E DWARD F REAME’S J OURNAL
    Looking upon a map, the Orkneys lie immediately north of the northeast corner of Scotland, from which they are separated by the Pentland Firth. To my eye, they appeared as a group of islands bunched loosely together within a rectangle of sea, perhaps no more than fifty miles from north to south and thirty miles east to west. The principal island, aptly named Mainland, consisted of a series of low hills surrounded by broad, cultivated lowlands. The lowlands were dotted with farms that have been inhabited for many generations. I estimated it might take a man on horseback no more than a half hour to travel from one side of Mainland to the other. Farmhouses were distributed more or less evenly over the lowlands. There was a general absence of anything resembling a village, a weary treaveller must make do with small clusterings of stone houses at crossroads, with a shop, public house, and blacksmith. On Mainland, in the village called Kirkwall, I took a room at one of the larger cottages on a single street leading to the houses along the harbour.
    With so few families living on the island, I was able to speak with a number of people who were there when Victor Frankenstein passed through on his way farther north. There was, however, little information to be gained. I was directed to travel to
one of the remotest of the Orkneys,
and once there speak with Auld LiamConnelly, the patriarch of the family who lived on the island upon which Victor Frankenstein had chosen to stay.

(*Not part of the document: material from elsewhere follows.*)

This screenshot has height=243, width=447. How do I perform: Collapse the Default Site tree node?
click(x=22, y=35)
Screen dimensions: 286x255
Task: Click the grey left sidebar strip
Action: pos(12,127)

    As promised, the next morning my Kirkwall innkeeper secured for me a boatman who was well acquainted with the many shoals and other dangers that lay on our route to Victor Frankenstein’s Orkney island. Unlike many of the rest of the Orkneys, where there are mostly farmers, this island’s industry derived its living from fishing. After witnessing the well-maintained yet clearly worn condition of boats I had seen on Mainland, the new one on this island stood out clearly — freshly painted, with all the rig and trim in fine condition. With some skill, my boatman pulled up on the rocky shore. He did not wait for me on the shore, but preferred to visit with relations nearby. I was left to do my work on my own on a remote Scottish island. As I watched man and boat sail away on grey water, I imagined I felt something akin to what Victor Frankenstein must have felt when delivered to his chosen spot for self-exile, where he planned to create yet another monster as mate for the first.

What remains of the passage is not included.